ECMM/ISHAM recommendations for clinical management of COVID -19 associated mucormycosis in low- and middle-income countries

Mycoses. 2021 Jun 16. doi: 10.1111/myc.13335. Online ahead of print.

Abstract

Reports are increasing on the emergence of COVID-19 associated mucormycosis (CAM) globally, driven particularly by low- and middle-income countries. The recent unprecedented surge of CAM in India has drawn worldwide attention. More than 28,252 mucormycosis cases are counted and India is the first country where mucormycosis has been declared a notifiable disease (1). However, misconception of management, diagnosing and treating this infection continue to occur. Thus, European Confederation of Medical Mycology (ECMM) and the International Society for Human and Animal Mycology (ISHAM) felt the need to address clinical management of CAM in low- and middle-income countries. This article provides a comprehensive document to help clinicians in managing this infection.
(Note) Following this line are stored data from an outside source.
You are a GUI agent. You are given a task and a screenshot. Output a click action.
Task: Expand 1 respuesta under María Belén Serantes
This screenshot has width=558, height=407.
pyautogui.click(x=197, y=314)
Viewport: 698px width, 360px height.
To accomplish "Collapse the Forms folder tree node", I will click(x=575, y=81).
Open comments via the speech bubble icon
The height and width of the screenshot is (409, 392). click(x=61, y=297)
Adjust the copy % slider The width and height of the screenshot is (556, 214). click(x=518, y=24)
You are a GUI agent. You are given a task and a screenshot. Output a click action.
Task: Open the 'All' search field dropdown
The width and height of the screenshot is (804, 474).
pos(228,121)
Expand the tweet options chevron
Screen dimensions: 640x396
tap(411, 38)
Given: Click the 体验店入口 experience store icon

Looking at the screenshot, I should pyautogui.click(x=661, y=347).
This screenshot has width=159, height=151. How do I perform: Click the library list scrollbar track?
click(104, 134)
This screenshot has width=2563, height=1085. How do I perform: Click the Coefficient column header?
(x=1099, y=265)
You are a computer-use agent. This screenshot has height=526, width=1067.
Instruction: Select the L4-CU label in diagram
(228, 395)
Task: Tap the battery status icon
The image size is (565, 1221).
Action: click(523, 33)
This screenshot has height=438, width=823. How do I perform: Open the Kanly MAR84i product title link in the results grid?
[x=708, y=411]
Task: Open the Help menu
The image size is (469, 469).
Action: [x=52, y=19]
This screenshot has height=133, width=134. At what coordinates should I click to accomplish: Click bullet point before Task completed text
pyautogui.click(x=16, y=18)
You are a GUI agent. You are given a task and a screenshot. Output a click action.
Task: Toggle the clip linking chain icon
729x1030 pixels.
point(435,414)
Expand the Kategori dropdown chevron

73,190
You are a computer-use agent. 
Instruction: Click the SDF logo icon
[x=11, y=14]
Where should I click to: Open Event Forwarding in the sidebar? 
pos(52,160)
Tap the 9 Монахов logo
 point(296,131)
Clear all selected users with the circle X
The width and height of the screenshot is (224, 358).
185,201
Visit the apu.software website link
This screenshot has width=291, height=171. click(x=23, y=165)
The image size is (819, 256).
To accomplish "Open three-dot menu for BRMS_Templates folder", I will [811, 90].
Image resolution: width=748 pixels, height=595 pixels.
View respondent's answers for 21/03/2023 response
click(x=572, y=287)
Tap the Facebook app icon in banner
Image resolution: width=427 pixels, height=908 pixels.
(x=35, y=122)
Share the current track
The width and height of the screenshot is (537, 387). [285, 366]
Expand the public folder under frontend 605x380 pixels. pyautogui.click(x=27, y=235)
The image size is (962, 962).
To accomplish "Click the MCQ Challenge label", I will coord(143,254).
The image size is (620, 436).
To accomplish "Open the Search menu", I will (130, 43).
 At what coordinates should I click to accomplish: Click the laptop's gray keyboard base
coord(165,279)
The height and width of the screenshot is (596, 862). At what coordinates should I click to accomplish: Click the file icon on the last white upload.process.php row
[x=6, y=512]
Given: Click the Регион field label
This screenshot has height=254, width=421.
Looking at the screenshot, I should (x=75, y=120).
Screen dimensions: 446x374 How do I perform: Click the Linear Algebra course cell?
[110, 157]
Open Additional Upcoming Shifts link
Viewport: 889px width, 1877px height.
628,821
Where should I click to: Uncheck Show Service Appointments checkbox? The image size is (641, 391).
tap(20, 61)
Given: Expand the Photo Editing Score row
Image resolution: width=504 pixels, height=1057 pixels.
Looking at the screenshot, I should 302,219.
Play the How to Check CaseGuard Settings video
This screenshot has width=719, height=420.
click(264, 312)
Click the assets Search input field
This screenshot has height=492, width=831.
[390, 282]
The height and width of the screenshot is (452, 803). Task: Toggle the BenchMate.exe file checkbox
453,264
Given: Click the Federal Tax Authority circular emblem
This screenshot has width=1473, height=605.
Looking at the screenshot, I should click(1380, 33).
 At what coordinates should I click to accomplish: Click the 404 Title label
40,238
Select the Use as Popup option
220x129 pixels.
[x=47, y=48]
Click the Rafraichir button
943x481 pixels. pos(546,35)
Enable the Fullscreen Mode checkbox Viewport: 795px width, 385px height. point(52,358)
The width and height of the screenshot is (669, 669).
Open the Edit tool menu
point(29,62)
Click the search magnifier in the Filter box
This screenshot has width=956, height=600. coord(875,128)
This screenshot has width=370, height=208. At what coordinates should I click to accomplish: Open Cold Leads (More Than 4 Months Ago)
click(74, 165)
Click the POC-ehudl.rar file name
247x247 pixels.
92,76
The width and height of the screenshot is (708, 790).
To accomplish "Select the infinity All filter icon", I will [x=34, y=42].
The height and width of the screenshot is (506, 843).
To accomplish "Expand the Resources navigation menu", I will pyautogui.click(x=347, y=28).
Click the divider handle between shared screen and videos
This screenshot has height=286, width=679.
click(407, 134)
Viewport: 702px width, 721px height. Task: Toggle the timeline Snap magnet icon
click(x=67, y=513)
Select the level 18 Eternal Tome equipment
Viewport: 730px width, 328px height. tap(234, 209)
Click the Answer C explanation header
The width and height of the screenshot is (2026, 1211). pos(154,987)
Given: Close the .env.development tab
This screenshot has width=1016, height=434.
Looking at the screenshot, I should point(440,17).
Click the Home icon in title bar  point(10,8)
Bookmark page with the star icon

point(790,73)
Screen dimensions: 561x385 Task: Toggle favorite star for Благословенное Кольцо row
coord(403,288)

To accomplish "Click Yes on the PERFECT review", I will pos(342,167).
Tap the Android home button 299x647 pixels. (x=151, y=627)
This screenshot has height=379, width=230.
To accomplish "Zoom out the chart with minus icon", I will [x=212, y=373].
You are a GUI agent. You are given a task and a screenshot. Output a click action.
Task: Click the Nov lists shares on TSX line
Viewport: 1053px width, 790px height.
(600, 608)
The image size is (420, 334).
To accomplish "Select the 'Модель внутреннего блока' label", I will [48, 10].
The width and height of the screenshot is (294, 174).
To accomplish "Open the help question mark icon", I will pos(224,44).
Uncontrolled diabetes mellitus and inappropriate (high dose or not indicated) cortico-steroid use are the major predisposing factors for this surge. High counts of Mucorales spores in both the indoor and outdoor environments, and the immunosuppressive impact of COVID-19 patients as well as immunotherapy are possible additional factors. Furthermore, a hyperglycaemic state leads to hyper-ferritinaemia and increased expression of glucose regulated protein (GRP- 78) in endothelial cells that may help the entry of Mucorales into tissues. Rhino-orbito-cerebral (ROC) mucormycosis is the most common presentation followed by pulmonary mucormycosis. Recommendations are focused on the early suspicion of the disease and confirmation of diagnosis. Regarding management, glycaemic control, elimination of corticosteroid therapy, extensive surgical debridement and antifungal therapy are the standards for proper care. Due to limited availability of amphotericin B formulations during the present epidemic, alternative antifungal therapies are also discussed.

Keywords: Mucorales; COVID-19; SARS-CoV2; corticosteroids; diabetes; infection; mucormycosis.